Bella Vista Church of Christ



Charles Cash


People Need To Be Motivated – Part 2


  God’s Word furnishes us with “everything we need for life and godliness through our knowledge of Him who called us by His own glory and goodness. (2 Peter 1:3) His revelation is God-breathed and complete, “so that the man of God may be thoroughly equipped for every good work.” (2 Timothy 3:17) God then uses many different methods and approaches to motivate man to recognize Him, surrender to Him and serve Him in order to have an “abundant life.” First of all, God did not leave His teaching in the abstract, but reveals His great principles in the light of human conduct throughout the Bible. Secondly, God promises, appeals to our innate sense of right and goodness, pleads with us and even warns us. There are three powerfully motivating factors found in scripture which should lead one to God.



  The Christian fears God with a “Godly fear,” which is reverence, awe, and respect. This fear, Solomon says, “is the beginning of knowledge” and “the beginning of wisdom.” “Since we,” as Christians, “are receiving a kingdom that cannot be shaken, let us be thankful, and so worship God acceptably with reverence and awe, for our God is a consuming fire.” (Hebrews 12:28-29)


  But there is a place for plain fear, fear of punishment. Being afraid!! To the Athenians Paul said, “In the past God overlooked such ignorance, but now He commands all people everywhere to repent. For He has set a day when He will judge the world with justice by the man He has appointed. He has given proof of this to all men by raising Him from the dead.” (Acts 17:30-31) J. W. McGarvey wrote the following, “The terrors of that great day, and of the awful fate awaiting those who shall then be condemned constitute the heavy artillery of the gospel, by which the fortification that sin has constructed about the hearts of wicked men must be battered down, ere the tenderer motives of the gospel can be brought to bear.The wicked man must be made afraid to continue in sin, before the goodness of God can lead him to repentance.”

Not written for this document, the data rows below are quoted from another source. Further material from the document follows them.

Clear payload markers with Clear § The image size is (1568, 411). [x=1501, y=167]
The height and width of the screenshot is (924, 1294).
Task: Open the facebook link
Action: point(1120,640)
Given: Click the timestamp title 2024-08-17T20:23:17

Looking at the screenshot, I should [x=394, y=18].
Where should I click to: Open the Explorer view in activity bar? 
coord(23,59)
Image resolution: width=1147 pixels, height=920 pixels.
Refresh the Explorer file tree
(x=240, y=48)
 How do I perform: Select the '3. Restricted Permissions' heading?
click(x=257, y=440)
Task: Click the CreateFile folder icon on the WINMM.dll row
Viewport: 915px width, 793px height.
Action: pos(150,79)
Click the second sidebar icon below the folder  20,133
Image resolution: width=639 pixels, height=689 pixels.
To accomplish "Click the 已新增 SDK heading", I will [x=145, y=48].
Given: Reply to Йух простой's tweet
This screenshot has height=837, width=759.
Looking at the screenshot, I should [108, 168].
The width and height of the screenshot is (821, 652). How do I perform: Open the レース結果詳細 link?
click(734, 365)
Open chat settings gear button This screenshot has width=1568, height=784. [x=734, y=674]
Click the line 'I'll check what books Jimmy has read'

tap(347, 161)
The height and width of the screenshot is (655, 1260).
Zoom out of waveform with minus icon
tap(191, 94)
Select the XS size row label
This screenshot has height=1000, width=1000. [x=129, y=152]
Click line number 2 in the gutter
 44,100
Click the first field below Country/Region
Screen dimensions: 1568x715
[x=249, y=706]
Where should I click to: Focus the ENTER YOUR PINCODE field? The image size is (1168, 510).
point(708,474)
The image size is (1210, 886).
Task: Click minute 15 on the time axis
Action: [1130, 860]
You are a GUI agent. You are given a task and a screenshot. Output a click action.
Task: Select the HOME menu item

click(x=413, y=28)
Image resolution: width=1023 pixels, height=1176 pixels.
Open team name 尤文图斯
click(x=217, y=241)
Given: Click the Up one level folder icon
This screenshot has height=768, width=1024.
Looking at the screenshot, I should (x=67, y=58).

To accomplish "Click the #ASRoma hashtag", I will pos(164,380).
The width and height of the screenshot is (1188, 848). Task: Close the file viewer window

  In Acts 24 we read, “Felix came with his wife Drusilla, who was a Jewess. He sent for Paul and listened to him as he spoke about faith in Christ Jesus. As Paul discoursed on righteousness, self-control and the judgment to come, Felix was afraid (trembled KJV) and said, ‘That’s enough for now.’” (verses 24-25) Felix, former slave, now governor and a very wicked man, was brought to his knees trembling. No doubt, it was Paul’s words on the judgment that touched Felix.


  John, the apostle of love, wrote, “There is no fear in love. But perfect love drives out fear.” Why? “Because fear has to do with punishment. The one who fears is not made perfect in love.”(I John 4:18) Though there is a place for plain old fear, or being afraid, a Christian cannot for long serve God simply out of a fear of punishment. The tenderer motives must move in to control the response to God.


  An anonymous author wrote, “They that worship God merely from fear, would worship the Devil too, if he appear.”


The Goodness of God.

  “Or do you despise the riches of His goodness, forbearance, and longsuffering, not knowing that the goodness of God leads you to repentance. (Romans 2:4 NKJV) There you have it; the “goodness of God” should lead any person to “repentance.”


  The “goodness of God is new every morning.” Our days are literally filled with His goodness andlongsuffering. Every “good gift” comes down from the Father.


“I see the wrong that around me lies, I feel the guilt within,

I hear, with groan and travail cries, The world confess its sin.

Yet, in the maddening maze of things, And tossed by storm and flood,

To one fixed trust my spirit clings: I know that God is good!”


  What motivation the goodness of God providesfor all of us. “God is great, God is good.”


The Love of God.

  Love is the supreme virtue, the source of all other virtues. Sooner or later it must become, for the Christian, the supreme motivation in our service to God. “We love Him because He first loved us.” (I John 4:19) This is the greatest reciprocal relationship this world has ever known. “This is love for God: to obey His commands.” (I John 5:3) Without love, no matter what I do or sacrifice, “I gain nothing.” (I Corinthians 13:3) Paul gave this personal testimony, “Christ’s love compels me.” (2 Corinthians 5:14)


  At some point the goodness of God and our reciprocal love for God must become the prime motivation in living for the Lord, rather than just a matter of fear or necessity.


  We would all do well to take our temperature once in a while; do some introspection and check out our motivation.